Small sharks patrol the depths of the ocean. We swim past and they pay us little attention. Something about the dark silhouette of a shark swimming below me causes my heart to skip even though Marlon assures me that they are completely "inoffensive". The sea lions have no such fear and they swim down to tease and play with the dark shapes. The sharks find this most annoying - it's hard to maintain a menacing, bad-ass image when a seal pup is doing twirls around you and nipping at your tail.

As we snorkel around one island a graceful flock of eagle-rays glides past beneath us. Few sights are as beautiful as these diamond-shaped rays winging their way silently over a submarine landscape through schools of tiny finish. The bright, white spots on their back provide a stunning contrast to their sleek, black bodies. Catching sight of us they turn in perfect formation, like a flock of birds, and effortlessly disappear into the murky depths of the ocean.

On another dive we are gifted with the stunning and rare sight of a group of green sea turtles feeding off an underwater garden of soft seaweed. Nothing could be more hypnotic than watching a turtle glide effortlessly towards the ocean bed, peacefully munching on sea grass like some underwater cow. It takes only the smallest movement of an agile flipper to turn their huge bodies upwards, and to then float slowly to the surface for air.

Swimming away from the others I come across a lone sea turtle cruising peacefully with the currents. She notices me and I stop all movement, even holding my breath in an effort not to disturb her. She begins circling me lazily, turning her head to check me out. I swim down under the water to the same depth as her and she almost swims over me, exposing her pale underbelly. I stay down there watching her drift past like some giant spaceship until my lungs are ready to burst and I am forced to the surface. When I dive back under I catch one last sight of her as she slowly disappears into the distance.

Marine iguanas join the turtles under the waves, feeding off the bright green algae on the submerged rocks. The iguanas, being cold blooded, spend most of the day sunning themselves on black rocks building up body heat. When they are warm enough they throw themselves into the surf and snake their way out to the calmer waters. Using only their tails to propel themselves, they dive down and cling to the rocks on the bottom, gripping with their sharp claws. They sit this way on the bottom for minutes, chewing clumps of moss that they tear from the rocks, and looking like a mini Godzilla.

Apparently Darwin tried to work out how long an iguana could hold its breath for by tying a rock to one and throwing it into the ocean. The story goes that he forgot about it and only remembered to bring it back up an hour later. The iguana was still alive (though not overly happy I imagine) and so it was concluded that they can hold their breath for at least an hour.

On a few islands we head into the ¨highlands¨. Only a few hundred meters above sea level the entire climate changes and along with it the wildlife and the scenery. A soft, cold fog envelopes us and we are surrounded by lush green forests. It is in one of these highlands that we come across the famous giant tortoises of the Galapagos (Galapagos is actually Spanish for tortoise).

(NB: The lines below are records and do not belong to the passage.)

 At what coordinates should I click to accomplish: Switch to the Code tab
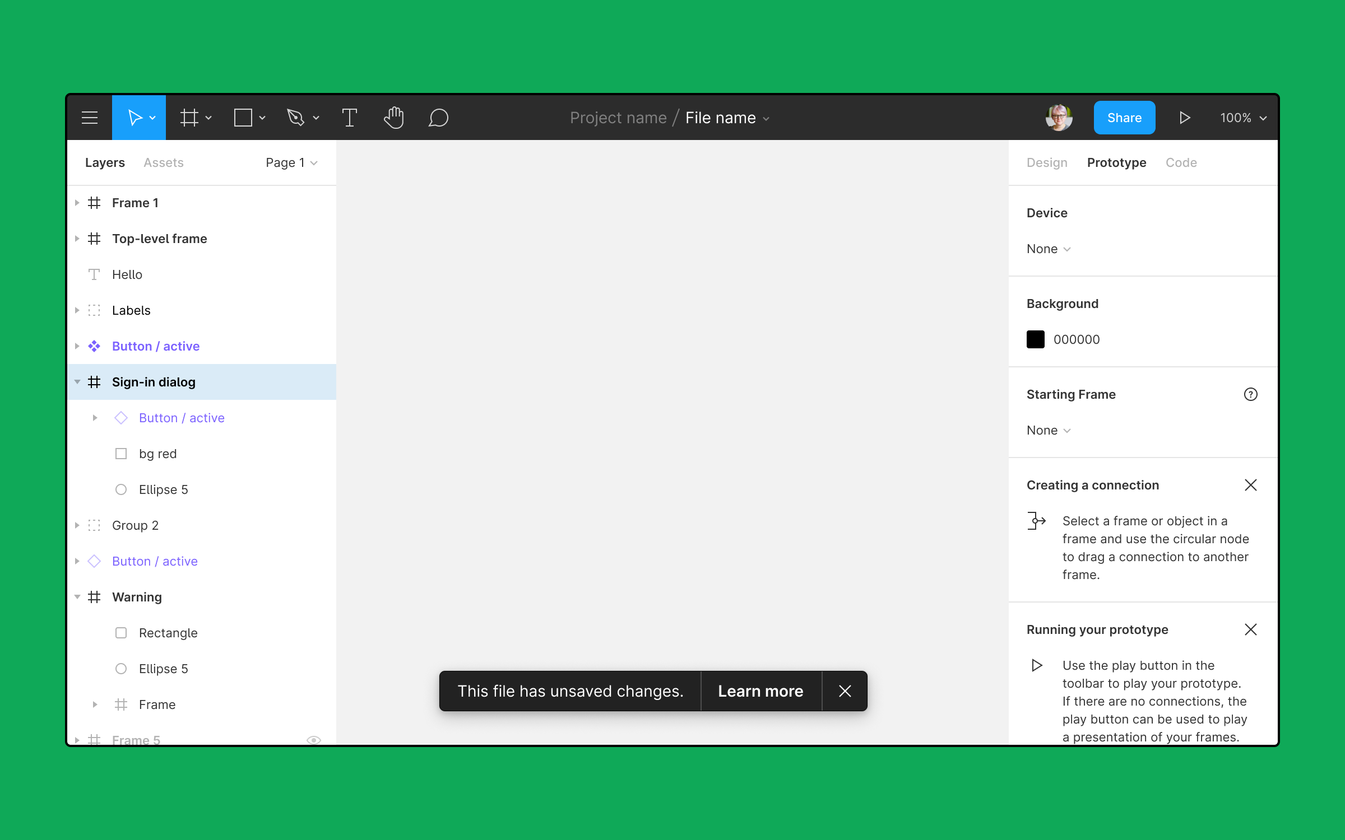pyautogui.click(x=1180, y=162)
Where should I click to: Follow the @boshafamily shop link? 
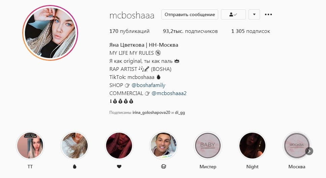tap(149, 85)
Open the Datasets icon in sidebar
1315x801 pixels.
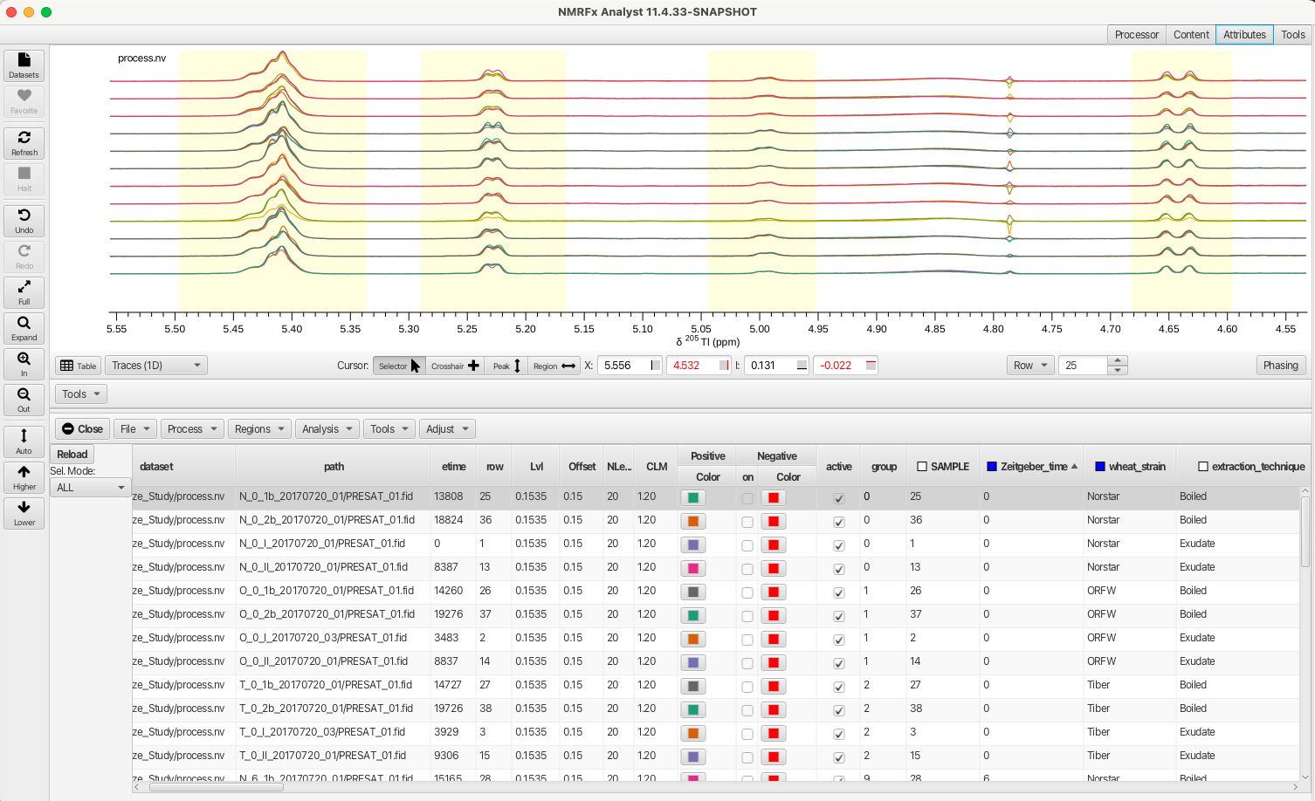(24, 65)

These huge, lumbering beasts used to dominate these islands, now they are fighting their way back from the edge of extinction. Tortoises can survive for months without food and with little water. This made them ideal traveling livestock, especially for the long sea voyages through the Pacific: you can throw a couple of tortoises in the back of your boat and be looking forward to a good stew in six months time. Thousands of tortoises were taken for this purpose over the centuries of European exploration and colonization.

To make matters worse for the tortoise, when the sea farers no longer had much interest in them (due, I presume, to improvements in packaged dinners) Ecuadorian farmers moved in. The imported livestock of the farmers and the tortoises began competing for food. The farmers built fences to keep the tortoises out of their crops, but a barbed wire fence doesn't cause much concern for a 200 kilogram tank of a tortoise covered with solid body armor. The farmers began to kill off the turtles, seeing them as pests, much as foxes are seen in other parts of the world.

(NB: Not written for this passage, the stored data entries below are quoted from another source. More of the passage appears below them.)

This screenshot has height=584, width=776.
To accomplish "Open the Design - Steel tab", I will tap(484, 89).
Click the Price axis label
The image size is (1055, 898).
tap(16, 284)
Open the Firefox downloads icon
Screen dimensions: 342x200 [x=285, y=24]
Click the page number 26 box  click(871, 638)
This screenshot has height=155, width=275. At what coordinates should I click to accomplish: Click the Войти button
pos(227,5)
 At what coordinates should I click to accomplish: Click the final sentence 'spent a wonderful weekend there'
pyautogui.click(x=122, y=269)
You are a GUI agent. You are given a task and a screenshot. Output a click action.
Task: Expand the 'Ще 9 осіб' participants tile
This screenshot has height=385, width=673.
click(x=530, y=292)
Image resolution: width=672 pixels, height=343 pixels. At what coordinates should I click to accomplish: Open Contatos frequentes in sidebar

The fortune of the tortoise changed however with the rise of tourism. People were coming from all over the world to catch a glimpse of these impressive dinosaurs and they were bringing their wads of cash with them. All of sudden tortoises became profitable and the farmers were quick to realise that ushering around a few badly dressed tourists is a damn sight easier than plowing a field.

The change in attitude came a little late for one particular species of tortoise however (there are 11 species of tortoise in the Galapagos). Only one individual was found, wandering alone on an uninhabited island. Lonesome George as he became known now lives in the Darwin Institute where scientists have spent years trying to find some way to preserve this species. For a long time they held out hope that a female would be found somewhere on the islands, and they even offered a $10,000 reward to anyone who found such a creature.

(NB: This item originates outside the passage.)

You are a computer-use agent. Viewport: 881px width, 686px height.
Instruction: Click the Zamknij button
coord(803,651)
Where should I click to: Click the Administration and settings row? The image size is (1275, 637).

They've all but given up hope on this option however and have decided that the next best option is to have George breed with a female of one of the closest matching species instead. They conducted the tortoise equivalent of Miss Universe to find suitable candidates. The winners were shipped to the Darwin Institute and moved into close quarters with George. Unfortunately Lonesome George was having none of it, showing no interest whatsoever in these young beauties.

The scientists next tried a little manual intervention. They called in an ¨expert¨ to get George in the mood. Covering her (hopefully gloved) hands in vaginal fluid from a female turtle she gave Lonesome George a full body massage complete with a happy ending. Even this (somewhat suspect) attempt didn't get George going and the project was aborted. It looked as if big George was perhaps past his prime (he is around 100 years old after all), however in the last few months he has apparently made a few attempts to get into gear. None of them have been successful as yet, but it's good to know there's life in the old boy yet.

Tortoises have not been the only animals to suffer from humans introducing foreign livestock onto the island. Goats, rats, insects and even cats have all come from across the seas and the sensitive Galapagos ecosystem has struggled to cope with the intruders. The birds, including the long-legged pink flamingos, and the reptiles have suffered the most, their eggs and their young being easy prey.

Recently attempts have been made to eradicate some of these foreigners. The most innovative has to be the ¨Judas Goat Project¨. The goats are hard to find, living in rocky, hard-to-reach areas and blending in well with their surroundings. To solve this problem ¨conservationists¨ took live goats, fixed a collar to them with a homing beacon and then released them into the wild. Goats live in herds, so naturally the newly arrived goat heads straight for its brethren. The conservationists then home in on its signal, fly in by helicopter with rifles and then mow down whole herds of goats from the sky. If Darwin's evolution is allowed to play itself out then years from now Galapagos goats will have evolved a natural distrust of anything wearing a collar.

Although the pets and pests of humans have established themselves quite firmly in the Islands, humans themselves have struggled until recently. Many times in the past, different groups of people have tried to settle down here for various reasons. Several colonies, started by a wide range of countries and ideals, have failed miserably. The shortage of fresh water and the lack of natural crops and livestock have provided a natural defense for the Galapagos.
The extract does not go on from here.